Sunrun, based in San Francisco, and Vivint, based in Lehi, Utah, have held two of the top three positions in the residential solar market along with Tesla. Sunrun, founded in 2007, overtook Tesla as the nation’s leading residential solar company in 2018. In addition to residential solar panels, Sunrun and Vivint sell residential battery systems.

Shares of both companies soared on Tuesday. Sunrun’s stock closed up more than 22 percent and Vivint closed up about 38 percent.

Sunrun has focused on financing and installing solar panels and batteries rather than on producing those products itself. “Manufacturing, that’s not our core competency,” Ms. Jurich said in an interview with The New York Times in 2018.

The acquisition announcement cited the continuing growth potential for residential solar products, noting that only 3 percent of American homes were equipped. The combined company would increase Sunrun’s market share to about 15 percent from about 9 percent now, according to Ravi Manghani, a research director for Wood Mackenzie.

While the renewable energy industry has weathered the coronavirus pandemic much better than oil and gas businesses, residential solar installations have dropped as many homeowners have cut spending and reduced interactions with other people. Analysts expect Sunrun’s revenue to dip by nearly 5 percent this year and Vivint’s revenue to increase by less than 5 percent, according to Bloomberg.

Over all, analysts expect a 25 percent decline in residential solar installations this year compared to 2019, according to the Solar Energy Industries Association. Most companies have not yet disclosed detailed data for the second quarter, when the pandemic forced many people to work from home and businesses furloughed or dismissed millions of workers.

Vikram Aggarwal, the founder and chief executive of EnergySage, a solar comparison-shopping market, said that residential installations improved each month in the second quarter and that June sales were higher than in the same month last year. He said Sunrun’s acquisition of Vivint was a significant change for the solar business, especially given the uncertainty arising from the pandemic.

“These are tough times for everybody,” Mr. Aggarwal said. “Growth is limited of course because of Covid.”

But he questioned some of the benefits of the acquisition for consumers, given that both companies have relied on direct contact with people for sales and service more than some other companies like Tesla, which has moved to an online-sales model. The use of lots of sales and service staff members by both Sunrun and Vivint could raise their costs relative to other installers.

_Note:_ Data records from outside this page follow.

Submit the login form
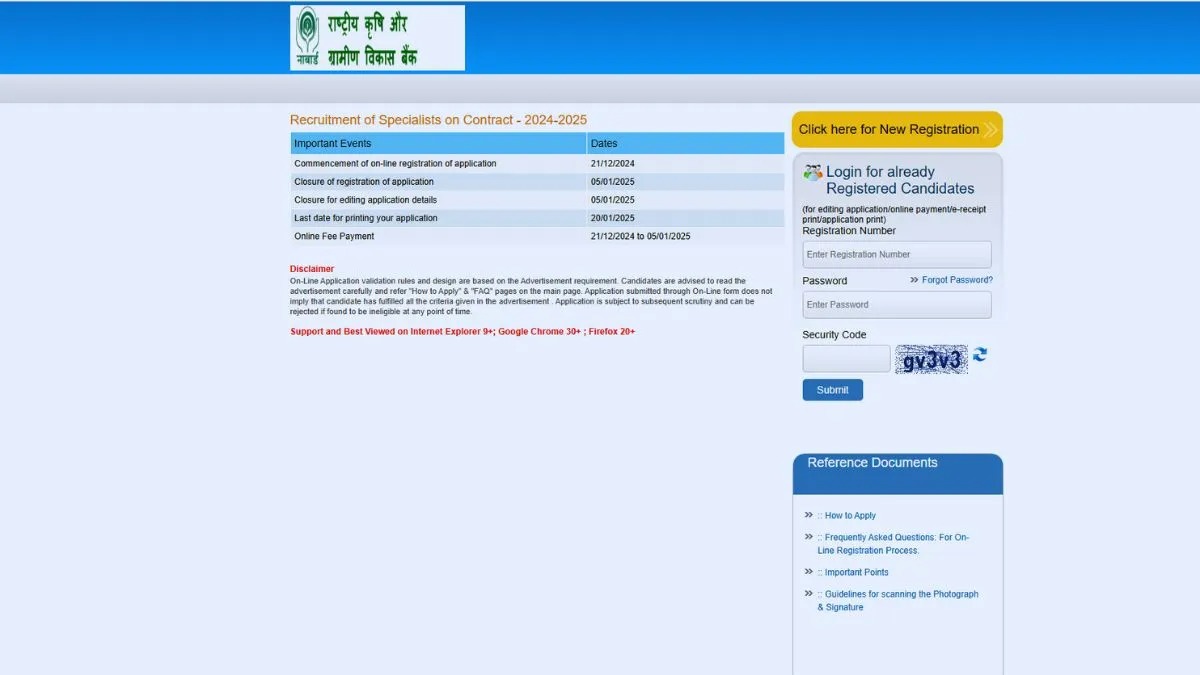Screen dimensions: 1200x675 click(x=832, y=390)
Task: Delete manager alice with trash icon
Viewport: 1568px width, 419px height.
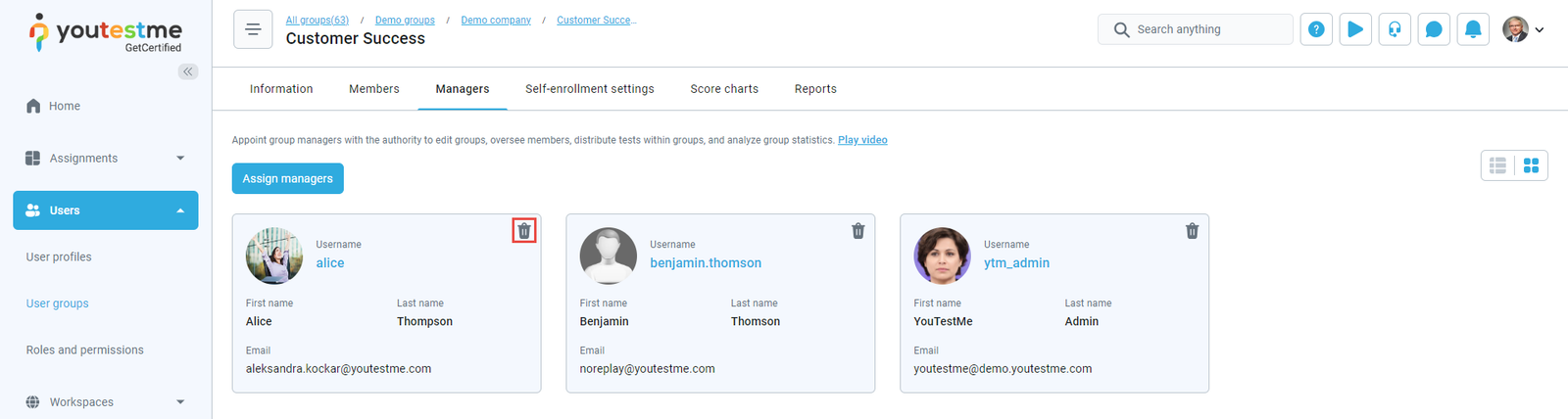Action: pos(524,231)
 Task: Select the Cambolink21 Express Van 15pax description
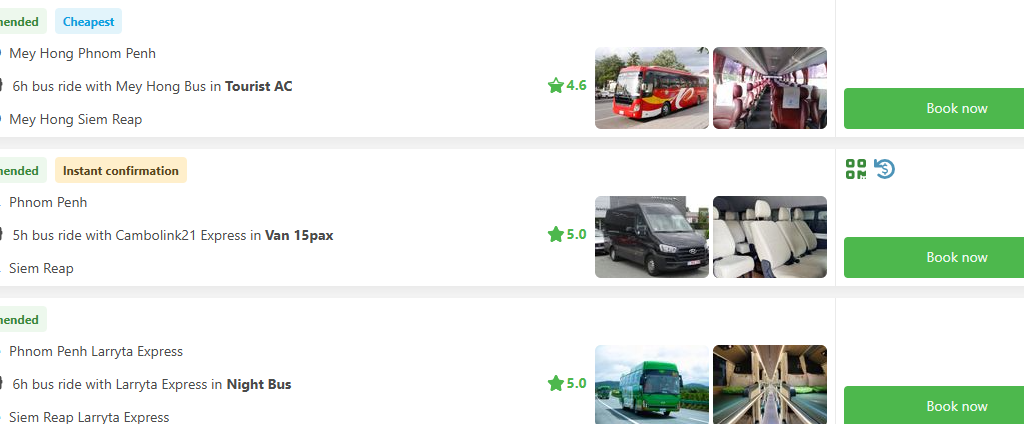(x=172, y=235)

“Publish the options and prices to the consumer online; let the consumers shop on their own time without needing to talk to a sales person,” Mr. Aggarwal said. “That has not happened with Vivint and Sunrun yet.”

In an interview, Ms. Jurich countered that both companies do interact with customers online. But she added that because so few homeowners have solar panels or are familiar with how they are installed, it makes business sense to establish more direct relationships with customers.

“There isn’t more penetration because people don’t know about it,” Ms. Jurich said. “They still need a lot of education.”

Sunrun and Vivint said the deal would lead to cost savings of up to $90 million a year, which executives argue would benefit their investors and consumers who would be able to buy solar systems for lower prices.

Joseph Osha, an analyst with JMP Securities, said in a research note that “customer acquisition costs have remained stubbornly high” for Sunrun and Vivint. “At first glance,” he wrote, “we think the $90 million in cost synergies mentioned in the presentation appears to be a reasonable, and perhaps even conservative, estimate.”